_DATA SECTION_
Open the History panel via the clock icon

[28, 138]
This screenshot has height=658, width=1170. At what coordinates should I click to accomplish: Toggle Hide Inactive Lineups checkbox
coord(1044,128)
==
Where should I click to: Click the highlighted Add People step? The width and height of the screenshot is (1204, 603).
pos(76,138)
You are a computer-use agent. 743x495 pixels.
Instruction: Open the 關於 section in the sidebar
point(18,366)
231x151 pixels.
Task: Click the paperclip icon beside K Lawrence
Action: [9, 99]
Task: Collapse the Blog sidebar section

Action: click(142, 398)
==
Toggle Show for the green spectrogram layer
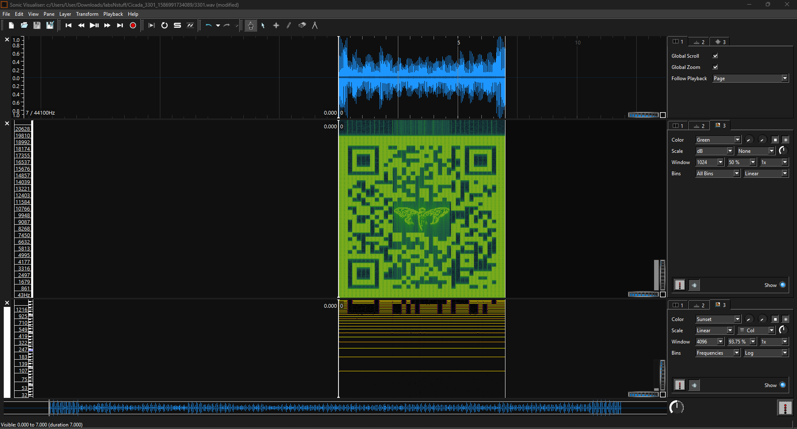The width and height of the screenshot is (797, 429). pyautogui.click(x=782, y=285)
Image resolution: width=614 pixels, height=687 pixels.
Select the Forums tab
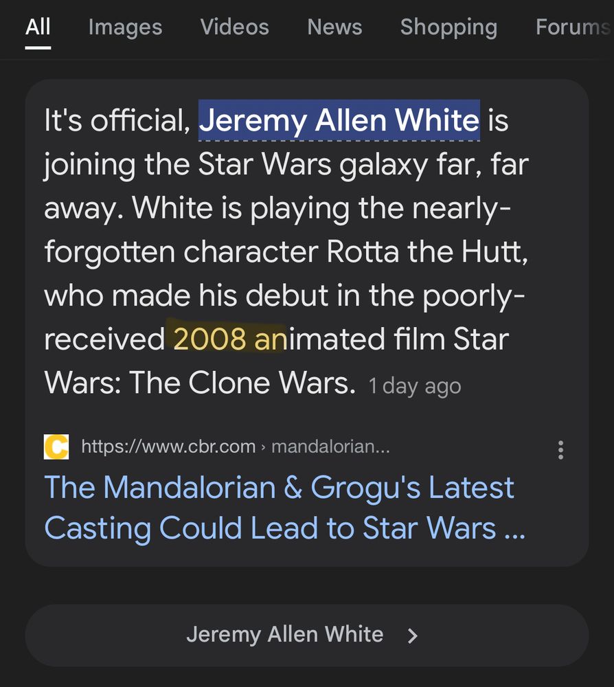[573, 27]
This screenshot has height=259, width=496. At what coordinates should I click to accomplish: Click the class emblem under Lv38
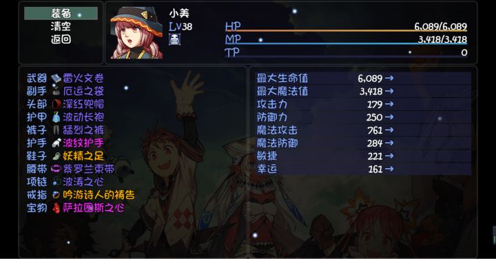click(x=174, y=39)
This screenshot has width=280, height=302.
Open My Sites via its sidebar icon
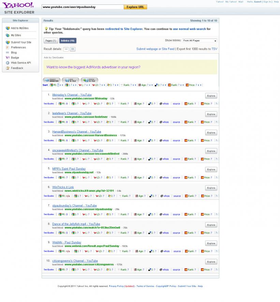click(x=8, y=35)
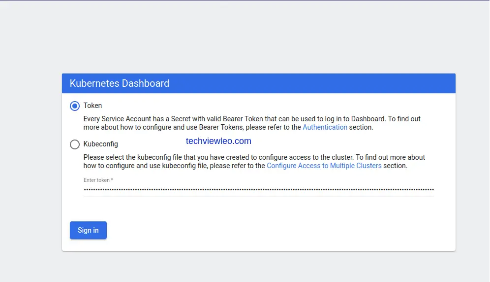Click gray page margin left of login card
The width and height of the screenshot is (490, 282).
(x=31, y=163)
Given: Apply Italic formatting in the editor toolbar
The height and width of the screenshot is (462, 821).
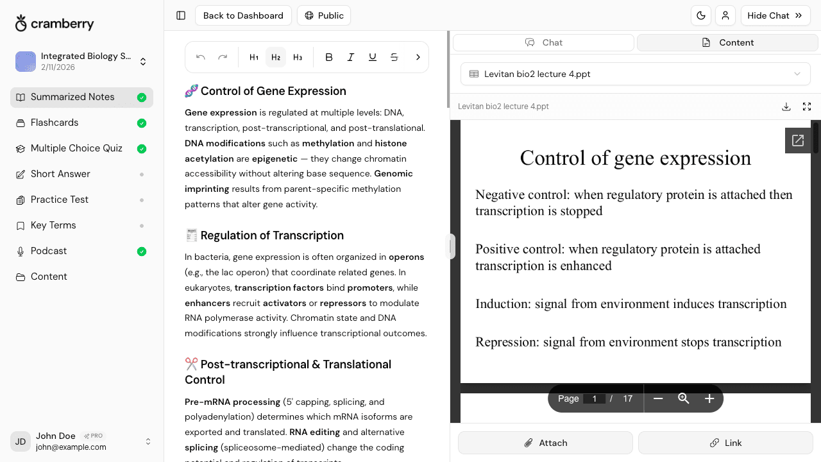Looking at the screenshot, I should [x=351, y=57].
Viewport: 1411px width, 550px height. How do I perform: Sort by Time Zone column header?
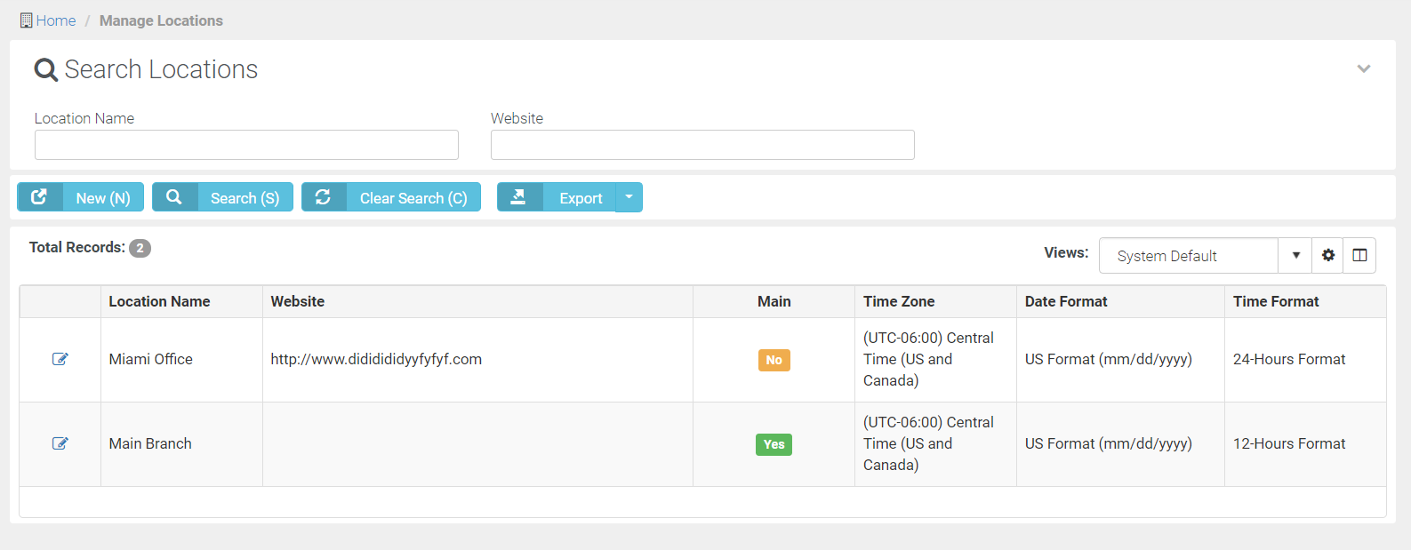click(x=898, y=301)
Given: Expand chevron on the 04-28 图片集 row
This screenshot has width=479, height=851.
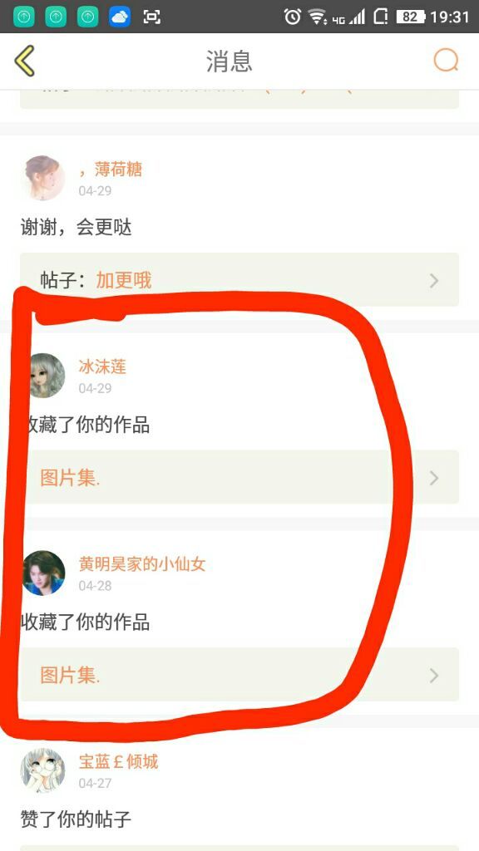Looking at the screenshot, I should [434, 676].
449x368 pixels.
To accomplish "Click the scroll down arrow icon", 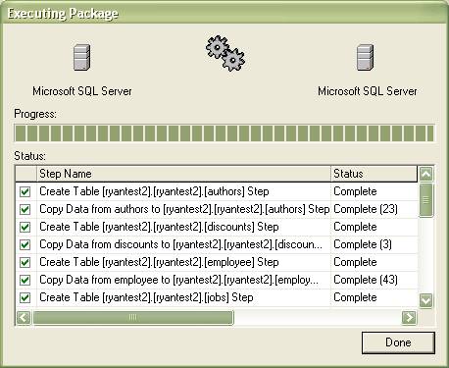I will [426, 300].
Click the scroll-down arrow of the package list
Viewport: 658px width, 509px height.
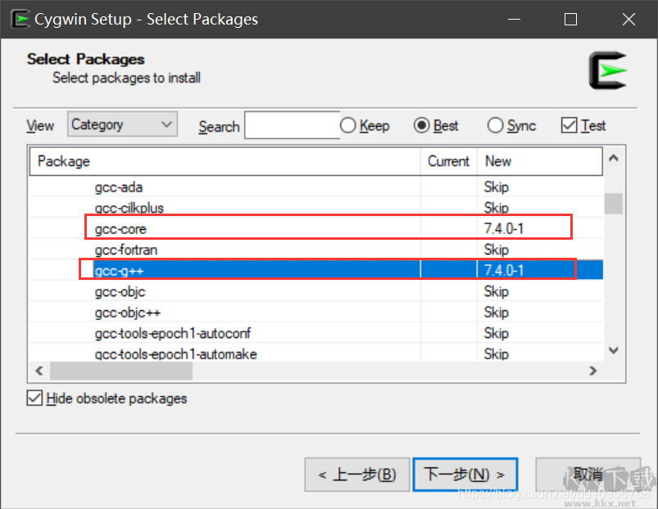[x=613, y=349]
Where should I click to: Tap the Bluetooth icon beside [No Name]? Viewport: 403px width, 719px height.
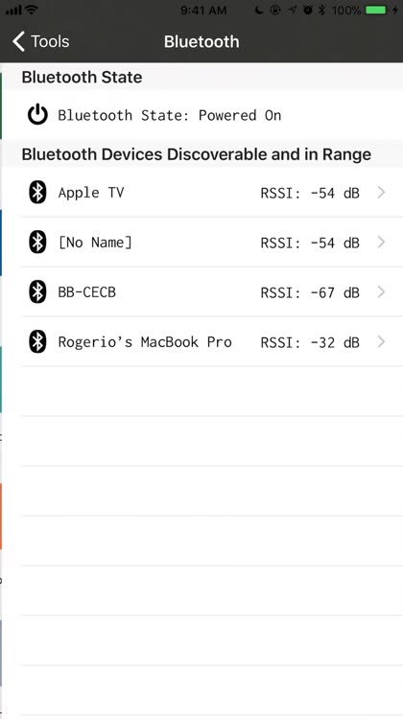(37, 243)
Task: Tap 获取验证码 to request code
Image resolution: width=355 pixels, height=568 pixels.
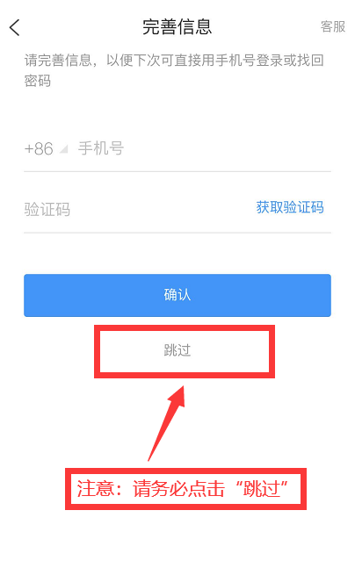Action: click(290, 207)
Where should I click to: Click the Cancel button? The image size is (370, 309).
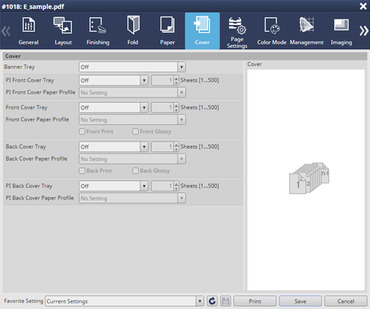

_EXERCISE OBJECTIVE_
From the records above, write out exactly the lines that begin at the line with "Image resolution: width=355" and end at the line with "Where should I click to: Click the Cancel". Pictures must not appear in the output.

_SOLUTION TO THIS TASK_
Image resolution: width=355 pixels, height=568 pixels.
Action: click(290, 207)
Where should I click to: Click the Cancel button? The image size is (370, 309).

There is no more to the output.